# [EXERCISE GOAL]
Lines from the one containing "Select the 2016-06-18" through the last line of the records below are to be repeated exactly.

[Saved data entries]
══════════════════════════════
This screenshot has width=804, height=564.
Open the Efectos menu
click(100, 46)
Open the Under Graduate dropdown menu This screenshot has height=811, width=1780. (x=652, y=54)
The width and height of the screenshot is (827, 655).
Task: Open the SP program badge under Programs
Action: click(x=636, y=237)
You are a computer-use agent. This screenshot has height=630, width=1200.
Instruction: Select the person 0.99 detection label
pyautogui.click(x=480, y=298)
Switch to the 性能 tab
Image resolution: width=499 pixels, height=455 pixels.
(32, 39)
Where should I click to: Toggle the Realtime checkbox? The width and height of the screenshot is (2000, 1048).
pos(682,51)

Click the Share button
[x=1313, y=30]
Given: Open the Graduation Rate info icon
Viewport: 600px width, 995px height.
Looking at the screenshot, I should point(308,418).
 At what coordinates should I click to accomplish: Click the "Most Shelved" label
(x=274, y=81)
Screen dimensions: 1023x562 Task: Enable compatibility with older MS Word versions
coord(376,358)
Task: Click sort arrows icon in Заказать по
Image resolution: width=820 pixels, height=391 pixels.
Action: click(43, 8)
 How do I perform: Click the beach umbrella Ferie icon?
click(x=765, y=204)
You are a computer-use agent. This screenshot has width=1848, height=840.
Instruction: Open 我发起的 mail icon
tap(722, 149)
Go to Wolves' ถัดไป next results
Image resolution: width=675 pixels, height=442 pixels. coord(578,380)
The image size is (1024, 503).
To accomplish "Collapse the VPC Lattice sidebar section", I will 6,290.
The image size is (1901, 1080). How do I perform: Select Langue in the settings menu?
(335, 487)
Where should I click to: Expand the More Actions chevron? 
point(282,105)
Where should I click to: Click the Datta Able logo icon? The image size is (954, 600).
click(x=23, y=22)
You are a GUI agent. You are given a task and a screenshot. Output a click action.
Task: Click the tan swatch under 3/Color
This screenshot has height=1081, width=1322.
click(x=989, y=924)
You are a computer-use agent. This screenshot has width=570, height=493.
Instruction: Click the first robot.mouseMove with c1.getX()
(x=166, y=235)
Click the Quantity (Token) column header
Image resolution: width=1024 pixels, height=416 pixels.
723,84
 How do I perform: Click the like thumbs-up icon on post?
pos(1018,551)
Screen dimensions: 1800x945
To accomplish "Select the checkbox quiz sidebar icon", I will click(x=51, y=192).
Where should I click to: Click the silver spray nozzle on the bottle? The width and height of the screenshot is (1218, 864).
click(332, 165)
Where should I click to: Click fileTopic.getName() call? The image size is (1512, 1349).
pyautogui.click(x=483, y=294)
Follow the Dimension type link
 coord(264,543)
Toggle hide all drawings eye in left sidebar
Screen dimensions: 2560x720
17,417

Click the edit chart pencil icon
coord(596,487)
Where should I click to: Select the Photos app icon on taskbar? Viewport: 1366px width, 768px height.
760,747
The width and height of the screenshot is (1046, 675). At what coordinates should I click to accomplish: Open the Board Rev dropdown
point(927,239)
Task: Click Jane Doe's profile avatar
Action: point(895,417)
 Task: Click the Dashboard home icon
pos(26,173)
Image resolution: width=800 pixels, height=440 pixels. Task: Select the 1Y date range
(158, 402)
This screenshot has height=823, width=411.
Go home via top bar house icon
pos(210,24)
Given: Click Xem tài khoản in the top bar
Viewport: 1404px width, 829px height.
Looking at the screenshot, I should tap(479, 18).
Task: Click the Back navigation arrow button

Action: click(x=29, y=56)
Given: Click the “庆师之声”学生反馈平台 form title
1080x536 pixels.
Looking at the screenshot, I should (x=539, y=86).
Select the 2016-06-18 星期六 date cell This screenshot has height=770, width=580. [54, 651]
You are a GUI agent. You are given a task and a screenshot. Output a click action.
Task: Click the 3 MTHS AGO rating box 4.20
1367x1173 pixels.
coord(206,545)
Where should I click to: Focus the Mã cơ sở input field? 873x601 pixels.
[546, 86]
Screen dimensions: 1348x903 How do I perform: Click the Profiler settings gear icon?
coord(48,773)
══════════════════════════════
# [RESPONSE TO THE TASK]
Select the 2016-06-18 星期六 date cell This screenshot has height=770, width=580. [54, 651]
You are a GUI agent. You are given a task and a screenshot. Output a click action.
Task: Click the 3 MTHS AGO rating box 4.20
1367x1173 pixels.
coord(206,545)
Where should I click to: Focus the Mã cơ sở input field? 873x601 pixels.
[546, 86]
Screen dimensions: 1348x903 How do I perform: Click the Profiler settings gear icon?
coord(48,773)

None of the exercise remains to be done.